** EXERCISE DETAILS **
Search the entries below for the string "Lula" and copy the lines that hold it.

Stored data entries
━━━

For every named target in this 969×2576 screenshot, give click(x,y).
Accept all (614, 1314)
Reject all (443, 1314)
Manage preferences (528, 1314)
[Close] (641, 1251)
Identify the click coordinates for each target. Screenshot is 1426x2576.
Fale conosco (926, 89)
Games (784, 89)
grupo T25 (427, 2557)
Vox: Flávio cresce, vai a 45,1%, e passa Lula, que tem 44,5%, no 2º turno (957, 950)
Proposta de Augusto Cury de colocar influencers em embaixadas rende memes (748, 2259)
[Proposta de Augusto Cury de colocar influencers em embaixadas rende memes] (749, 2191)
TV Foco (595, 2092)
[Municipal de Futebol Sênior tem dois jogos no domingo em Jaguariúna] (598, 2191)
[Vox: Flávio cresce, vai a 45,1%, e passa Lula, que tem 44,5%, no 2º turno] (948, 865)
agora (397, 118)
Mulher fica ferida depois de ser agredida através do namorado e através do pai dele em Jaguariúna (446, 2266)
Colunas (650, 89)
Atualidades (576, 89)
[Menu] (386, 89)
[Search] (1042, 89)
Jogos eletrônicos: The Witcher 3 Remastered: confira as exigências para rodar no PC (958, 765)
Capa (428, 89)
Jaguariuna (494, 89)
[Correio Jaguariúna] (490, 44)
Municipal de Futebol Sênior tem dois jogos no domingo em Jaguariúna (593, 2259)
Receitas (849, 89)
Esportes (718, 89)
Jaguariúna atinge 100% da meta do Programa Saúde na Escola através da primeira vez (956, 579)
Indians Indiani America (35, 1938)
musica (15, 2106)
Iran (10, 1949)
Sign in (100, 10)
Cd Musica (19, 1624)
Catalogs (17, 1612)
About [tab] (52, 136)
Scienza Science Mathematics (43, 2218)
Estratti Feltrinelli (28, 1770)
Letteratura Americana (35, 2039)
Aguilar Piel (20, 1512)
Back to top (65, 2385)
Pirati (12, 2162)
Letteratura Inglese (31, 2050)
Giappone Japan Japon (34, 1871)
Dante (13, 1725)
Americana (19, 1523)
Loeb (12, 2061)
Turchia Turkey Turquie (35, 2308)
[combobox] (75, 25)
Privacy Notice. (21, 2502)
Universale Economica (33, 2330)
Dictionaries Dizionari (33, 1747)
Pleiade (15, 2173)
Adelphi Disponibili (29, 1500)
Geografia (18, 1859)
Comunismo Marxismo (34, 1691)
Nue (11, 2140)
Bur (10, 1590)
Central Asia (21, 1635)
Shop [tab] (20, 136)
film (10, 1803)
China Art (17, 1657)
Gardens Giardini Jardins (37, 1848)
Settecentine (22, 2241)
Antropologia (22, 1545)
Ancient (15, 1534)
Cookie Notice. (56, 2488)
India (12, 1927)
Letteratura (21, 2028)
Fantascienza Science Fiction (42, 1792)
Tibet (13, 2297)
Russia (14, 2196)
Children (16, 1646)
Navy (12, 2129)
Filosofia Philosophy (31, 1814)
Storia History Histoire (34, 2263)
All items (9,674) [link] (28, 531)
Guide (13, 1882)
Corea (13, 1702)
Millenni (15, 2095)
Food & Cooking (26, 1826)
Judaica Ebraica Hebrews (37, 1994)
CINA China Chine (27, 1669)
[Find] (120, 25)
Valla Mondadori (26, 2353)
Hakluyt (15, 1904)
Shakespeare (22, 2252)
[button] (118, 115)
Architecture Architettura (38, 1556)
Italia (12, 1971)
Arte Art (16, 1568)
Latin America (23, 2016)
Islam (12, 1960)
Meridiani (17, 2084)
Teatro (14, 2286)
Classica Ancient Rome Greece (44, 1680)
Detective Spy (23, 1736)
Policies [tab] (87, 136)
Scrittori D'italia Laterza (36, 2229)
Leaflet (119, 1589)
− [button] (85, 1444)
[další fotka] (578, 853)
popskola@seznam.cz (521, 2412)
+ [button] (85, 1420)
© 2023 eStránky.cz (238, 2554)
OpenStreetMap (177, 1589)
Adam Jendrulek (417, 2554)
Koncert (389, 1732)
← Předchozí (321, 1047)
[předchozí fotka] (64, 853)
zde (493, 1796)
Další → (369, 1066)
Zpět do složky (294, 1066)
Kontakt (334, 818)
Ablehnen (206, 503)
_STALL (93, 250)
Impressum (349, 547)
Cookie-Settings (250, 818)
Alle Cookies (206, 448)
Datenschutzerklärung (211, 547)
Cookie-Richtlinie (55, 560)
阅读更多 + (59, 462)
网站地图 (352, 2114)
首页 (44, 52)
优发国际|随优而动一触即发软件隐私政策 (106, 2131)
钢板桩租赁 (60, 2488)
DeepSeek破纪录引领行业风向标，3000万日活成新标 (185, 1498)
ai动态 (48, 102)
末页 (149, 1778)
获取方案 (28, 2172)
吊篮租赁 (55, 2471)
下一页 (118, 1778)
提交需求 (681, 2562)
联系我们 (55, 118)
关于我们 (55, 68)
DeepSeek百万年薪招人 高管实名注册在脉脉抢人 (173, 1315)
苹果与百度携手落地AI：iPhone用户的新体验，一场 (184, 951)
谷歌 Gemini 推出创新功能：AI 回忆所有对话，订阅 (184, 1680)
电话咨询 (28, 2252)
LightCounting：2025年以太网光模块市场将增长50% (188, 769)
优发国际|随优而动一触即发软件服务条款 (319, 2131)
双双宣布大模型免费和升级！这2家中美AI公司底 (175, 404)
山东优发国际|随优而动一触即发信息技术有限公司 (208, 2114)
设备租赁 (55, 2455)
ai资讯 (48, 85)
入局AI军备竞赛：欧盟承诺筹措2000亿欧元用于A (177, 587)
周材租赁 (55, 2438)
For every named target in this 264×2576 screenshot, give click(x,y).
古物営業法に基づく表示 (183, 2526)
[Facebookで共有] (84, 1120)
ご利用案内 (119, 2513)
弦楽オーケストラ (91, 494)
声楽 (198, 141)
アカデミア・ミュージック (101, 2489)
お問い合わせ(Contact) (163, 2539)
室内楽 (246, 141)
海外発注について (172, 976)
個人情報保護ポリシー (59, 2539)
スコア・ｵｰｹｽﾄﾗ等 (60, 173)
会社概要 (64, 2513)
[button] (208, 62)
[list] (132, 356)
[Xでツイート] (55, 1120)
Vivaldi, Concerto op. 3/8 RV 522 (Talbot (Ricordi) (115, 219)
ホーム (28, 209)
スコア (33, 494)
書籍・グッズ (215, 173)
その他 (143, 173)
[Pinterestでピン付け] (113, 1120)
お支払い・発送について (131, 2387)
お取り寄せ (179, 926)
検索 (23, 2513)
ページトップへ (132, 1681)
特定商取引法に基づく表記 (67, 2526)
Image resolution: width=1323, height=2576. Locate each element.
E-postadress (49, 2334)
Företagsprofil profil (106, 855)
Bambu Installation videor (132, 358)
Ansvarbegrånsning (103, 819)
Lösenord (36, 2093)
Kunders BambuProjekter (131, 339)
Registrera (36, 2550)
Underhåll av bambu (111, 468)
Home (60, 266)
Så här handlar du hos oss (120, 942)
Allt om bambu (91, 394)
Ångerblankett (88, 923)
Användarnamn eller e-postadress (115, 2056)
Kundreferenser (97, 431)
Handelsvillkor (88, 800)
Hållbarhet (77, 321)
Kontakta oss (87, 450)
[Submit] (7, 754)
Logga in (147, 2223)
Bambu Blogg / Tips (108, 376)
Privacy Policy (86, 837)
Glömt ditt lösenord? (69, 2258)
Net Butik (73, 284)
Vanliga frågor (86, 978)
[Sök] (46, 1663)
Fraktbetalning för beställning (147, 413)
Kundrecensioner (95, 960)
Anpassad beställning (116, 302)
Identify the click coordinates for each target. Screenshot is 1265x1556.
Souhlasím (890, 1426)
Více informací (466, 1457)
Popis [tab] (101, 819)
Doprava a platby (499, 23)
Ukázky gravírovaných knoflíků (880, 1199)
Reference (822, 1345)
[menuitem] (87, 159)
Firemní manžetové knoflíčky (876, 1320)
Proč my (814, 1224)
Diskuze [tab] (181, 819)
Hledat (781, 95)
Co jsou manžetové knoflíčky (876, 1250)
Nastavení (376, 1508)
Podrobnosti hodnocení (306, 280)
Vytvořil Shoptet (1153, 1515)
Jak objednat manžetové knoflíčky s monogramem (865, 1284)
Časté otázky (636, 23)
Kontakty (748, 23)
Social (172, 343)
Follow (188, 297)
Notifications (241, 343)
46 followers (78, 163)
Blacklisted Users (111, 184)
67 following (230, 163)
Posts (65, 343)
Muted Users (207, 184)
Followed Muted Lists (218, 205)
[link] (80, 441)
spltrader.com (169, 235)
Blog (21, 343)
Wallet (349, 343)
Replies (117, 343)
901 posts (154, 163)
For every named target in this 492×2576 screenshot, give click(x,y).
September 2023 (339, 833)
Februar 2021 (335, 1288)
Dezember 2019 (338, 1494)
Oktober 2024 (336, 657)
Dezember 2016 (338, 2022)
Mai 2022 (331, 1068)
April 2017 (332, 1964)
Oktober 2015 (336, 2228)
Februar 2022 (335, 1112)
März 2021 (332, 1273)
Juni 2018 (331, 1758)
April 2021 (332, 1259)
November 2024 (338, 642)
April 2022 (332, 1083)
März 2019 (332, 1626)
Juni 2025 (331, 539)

━━━

** YOUR RESPONSE **
Vox: Flávio cresce, vai a 45,1%, e passa Lula, que tem 44,5%, no 2º turno (957, 950)
[Vox: Flávio cresce, vai a 45,1%, e passa Lula, que tem 44,5%, no 2º turno] (948, 865)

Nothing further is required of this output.